Al amparo de estos principios se creó en Estados Unidos una nueva unidad secreta de espionaje para misiones específicas de inteligencia en el exterior, denominada Departamento de Apoyo Estratégico, bajo la jurisdicción del Pentágono, y se incrementaron los gastos en la defensa y las asignaciones de los servicios de inteligencia con el fin de resguardar las fronteras, asegurar el transporte aéreo y financiar el uso de tecnología sofisticada para vigilar las llegadas y salidas de turistas a suelo estadounidense.
El gobierno norteamericano, bajo la presidencia de George W. Bush, formuló 15 de marzo del 2005 la denominada “Doctrina para Operaciones Nucleares Conjuntas” (Doctrine for Joint Nuclear Operations), que contiene los principios de la seguridad nuclear de Estados Unidos llamados a regir la acción conjunta de sus fuerzas armadas en operaciones multinacionales y el eventual empleo de sus armas nucleares. Esta fue otra de las respuestas norteamericanas al 11-S. En ella hay una calculada ambigüedad en cuanto a las circunstancias en que se usarán las armas nucleares, para crear desconcierto en sus potenciales adversarios o disuadirlos de sus propósitos hostiles. El documento dice que la defensa estratégica de Estados Unidos sirve a sus propósitos de paz y prosperidad, para lo cual fija cuatro objetivos claves: a) asegurar amigos y aliados firmes en el propósito y la capacidad de cumplir sus compromisos de seguridad; b) disuadir a sus adversarios de asumir programas o realizar operaciones que amenacen los intereses de la seguridad de Estados Unidos o de sus aliados y amigos; c) desalentar la agresión por medio de la capacidad de respuesta rápida, capaz de infligir severos daños en la infraestructura militar del agresor; y d) derrotar contundente y decisivamente al agresor si la disuasión fallara.
Este documento evoca e invoca las palabras de Paul Nitze, asesor de los presidentes Franklin D. Roosevelt y Harry Truman, pronunciadas con ocasión del ataque japonés a Pearl Harbor a comienzos de la Segunda Guerra Mundial: “You know, the worst possible case is generally worse than the imagination can imagine.”
Como parte de sus nuevos planteamientos sobre seguridad nacional, la Casa Blanca expidó en febrero del 2003 el documento “National Strategy for Combating Terrorism”, reformulado en septiembre del 2006, en el que sostiene que el enemigo actual no es una persona, un régimen político ni una religión sino el terrorismo transnacional —premeditado, políticamente motivado y dirigido contra objetivos civiles por grupos subnacionales o agentes clandestinos—, que mata, secuestra, extorsiona, roba y aterroriza. Afirma que este terrorismo no es el resultado de la guerra de Irak, puesto que los ataques contra las torres gemelas de Nueva York y el Pentágono de Washington fueron anteriores.
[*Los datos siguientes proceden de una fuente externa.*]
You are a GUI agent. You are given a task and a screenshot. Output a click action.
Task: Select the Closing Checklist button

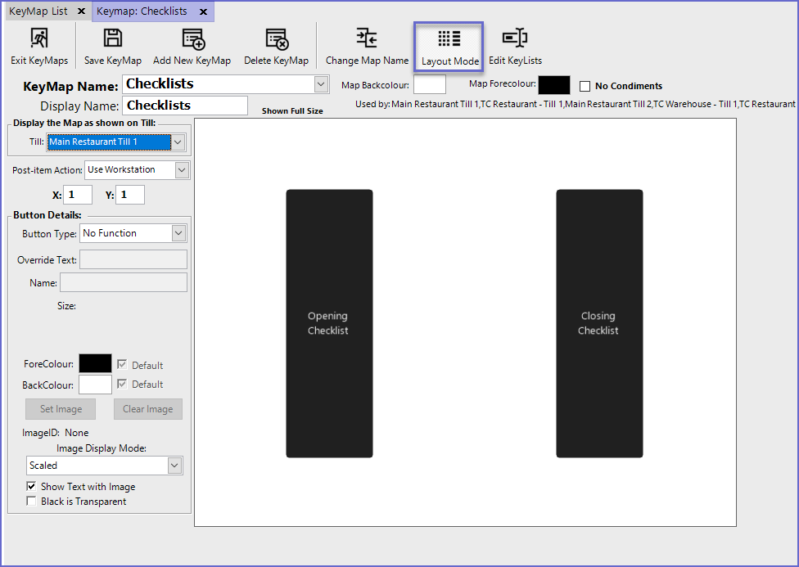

La red terrorista al Qaeda señaló como su objetivo a Estados Unidos antes de que éstos tuvieran como objetivo militar al Qaeda. Tampoco es la consecuencia del conflicto israelí-palestino aunque mantiene con él evidentes nexos. Lo que ocurre es que con la guerra de Irak y con los otros conflictos del Oriente Medio el terrorismo se exacerbó, se extendió y cobró más fuerza.
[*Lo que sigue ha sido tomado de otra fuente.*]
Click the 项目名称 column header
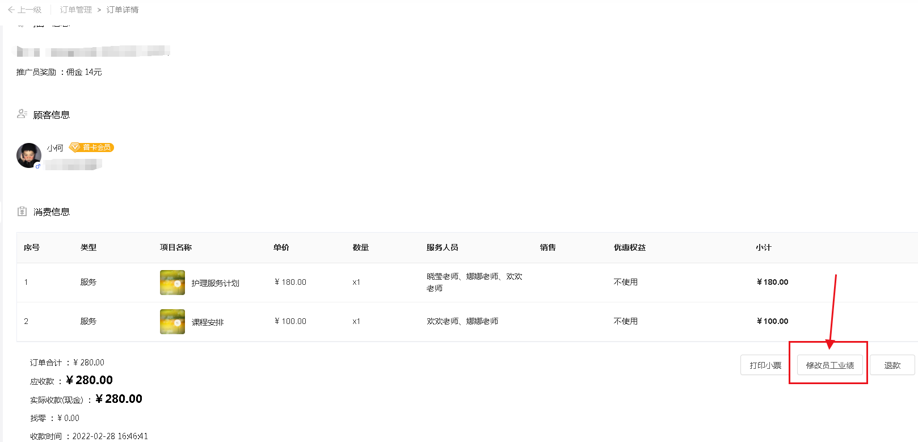918x442 pixels. click(176, 247)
Según el documento, el terrorismo transnacional está movido por una interpretación torcida del islamismo, que ha creado una doctrina que sirve a fines malvados y que glorifica a quienes matan deliberada y planificadamente a inocentes. Pero los musulmanes que entienden que su religión es de paz están de nuestro lado —dice el texto— y son nuestros aliados en la lucha contra la violencia. Los Estados Unidos se sienten orgullosos de estar al lado de ellos en varios lugares del mundo. Y continuarán ayudándolos en sus esfuerzos dentro de su territorio y en ultramar para rechazar la violencia extremista, que es una forma de totalitarismo que sigue el mismo camino del fascismo y el nazismo. La democracia —continúa el documento— no es inmune al terrorismo. Al contrario, algunas democracias están amenazadas por dentro ya que los grupos violentos aprovechan para sus fines las libertades, los derechos y los medios que el sistema les ofrece. El terrorismo transnacional representa una amenaza interna y externa para los regímenes democráticos. Por eso ellos se han visto precisados a extremar sus controles y sus defensas.
El instrumento fija objetivos prioritarios de corto plazo para prevenir ataques de las redes terroristas: hacer un seguimiento de sus movimientos, capturar o aniquilar a sus agentes dondequiera que se encuentren, impedir que ellos ingresen a Estados Unidos, obstaculizar sus desplazamientos internacionales, preparar la defensa de los potenciales objetivos de ataque, impedir que los movimientos terroristas accedan a la fabricación o compra de armas de destrucción masiva, eliminar los “santuarios” —physical sanctuaries— que acogen y protegen a los terroristas, controlar que internet no sirva para la propaganda, proselitismo, reclutamiento, entrenamiento y planificación operativa de las organizaciones terroristas, vigilar que los sistemas financieros no sean utilizados para el acopio y la transferencia de fondos de los grupos terroristas; establecer nexos de colaboración, coordinación e intercambio de información entre las agencias de seguridad de Estados Unidos y entre éstas y las de otros países, bajo la autoridad del Director of National Intelligence (DNI); crear en todos los niveles de la población norteamericana una “cultura de preparación” —culture of preparedness— que sea capaz de prevenir y dar una respuesta ciudadana a las acechanzas terroristas o a las eventuales catástrofes producidas por el hombre o la naturaleza; ampliar y fortalecer la alianza antiterrorista internacional, que ha transformado a viejos adversarios en aliados vitales en la lucha contra el terror.
Concluye el National Strategy for Combating Terrorism que la violencia política ha sido un mal endémico de la condición humana, pero que el terrorismo de hoy busca combinar el poder de las modernas tecnologías y eventualmente el uso de armas de destrucción masiva para aniquilar la sociedad civilizada. Por lo que la estrategia nacional contra el terrorismo sólo podrá tener éxito a través de una sostenida, firme y sistemática acción de todos los elementos del poder estatal: el diplomático, el económico, el de la información, el financiero, el jurídico, el de inteligencia y el militar, en operación simultánea y coordinada.